* [Text under study]
"""
Our experience has been that the SWISSPROT database is recommended in search for close homologous proteins. It yields highly annotated sequences for small collections of a small amount of species. For a broader analysis (more species and more sequences that are less annotated), the CLEAN_UNIPROT (our filterd UNIPROT database) database should be used.
The choice of the database should also be determined by the query protein. If it belongs to a large family such as the kinases or proteases, SWISSPROT, which provides hundreds of sequences with a low BLAST E-value, is sufficient. If it is a less abundant protein, CLEAN_UNIPROT or UNIPROT is recommended.
The issue of redundancy is not crucial when using ConSurf, since the algorithm that calculates the conservation scores takes the phylogenetic relationships within the alignment into account. This is actually one of the strongest qualities of ConSurf. It means that the conservation of positions of proteins in species that are more "evolutionary distant" is more significant and vice-versa. For example, a position conserved between human and chimpanzee, is not necessarily noteworthy, since the two species diverged recently. On the other hand, if the position is conserved in human and in flies or worms, then it may indicate importance for structure or function. Nevertheless, if a certain family is over-represented in the alignment (namely, it has more orthologs in the database) it could have an effect on the construction of the alignment, but it is not very crucial.
However there are cases in which all the top sequences found by searching SWISS-PROT/UNIPROT share high similarity between each other and do not contain sufficient data to estimate the evolutionarily conservation. In such cases it is recommended to search against the UniRef90 DB where the redundancy is removed on the database level and thus to find more relevant sequences. To remove redundancy one may use ConSurf option to specify redundancy level for which sequences are clustered and redundancy is removed (it is recommended to remove sequences that are more than 85%-90% conserved). This would probably remove most close orthologs, especially when analyzing a protein domain.
Finally, it is important to mention that there are databases of readymade multiple sequence alignments that one could use. For example: ENSEMBL, PFAM, RFAM, ORTHOMAM. A multiple sequence alignment from one of these databases may be used as is, or taken as a basis to construct a more suitable one, e.g., by the elimination of unwanted sequences.
What is the 'Clean_Uniprot' database?
"""
* [Information supplied]
"""
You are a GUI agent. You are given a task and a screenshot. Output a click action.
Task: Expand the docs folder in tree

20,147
"""
"""
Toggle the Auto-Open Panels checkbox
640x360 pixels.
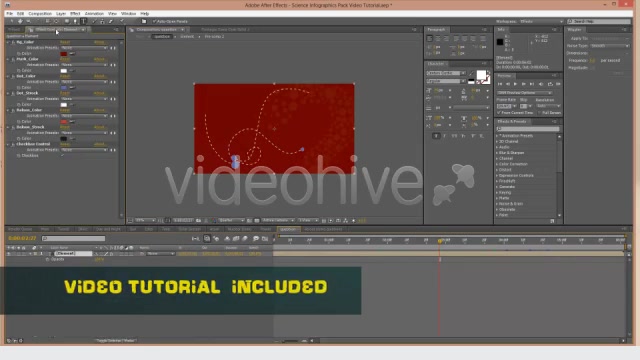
"""
* [Activity list]
1. According to the ConSurf passage, why is redundancy not crucial when using ConSurf? Answer in one to three sentences.
2. Write out the part of the ConSurf passage that begins with "However there are" and ends after "a protein domain.", swapping "UniRef90" for "UniRef50".
The entries play no part in this work.

* [Written answers]
1. Redundancy is not crucial because the algorithm that calculates the conservation scores takes the phylogenetic relationships within the alignment into account. As a result, conservation between evolutionarily distant species counts as more significant than conservation between closely related ones, such as human and chimpanzee.

2.
However there are cases in which all the top sequences found by searching SWISS-PROT/UNIPROT share high similarity between each other and do not contain sufficient data to estimate the evolutionarily conservation. In such cases it is recommended to search against the UniRef50 DB where the redundancy is removed on the database level and thus to find more relevant sequences. To remove redundancy one may use ConSurf option to specify redundancy level for which sequences are clustered and redundancy is removed (it is recommended to remove sequences that are more than 85%-90% conserved). This would probably remove most close orthologs, especially when analyzing a protein domain.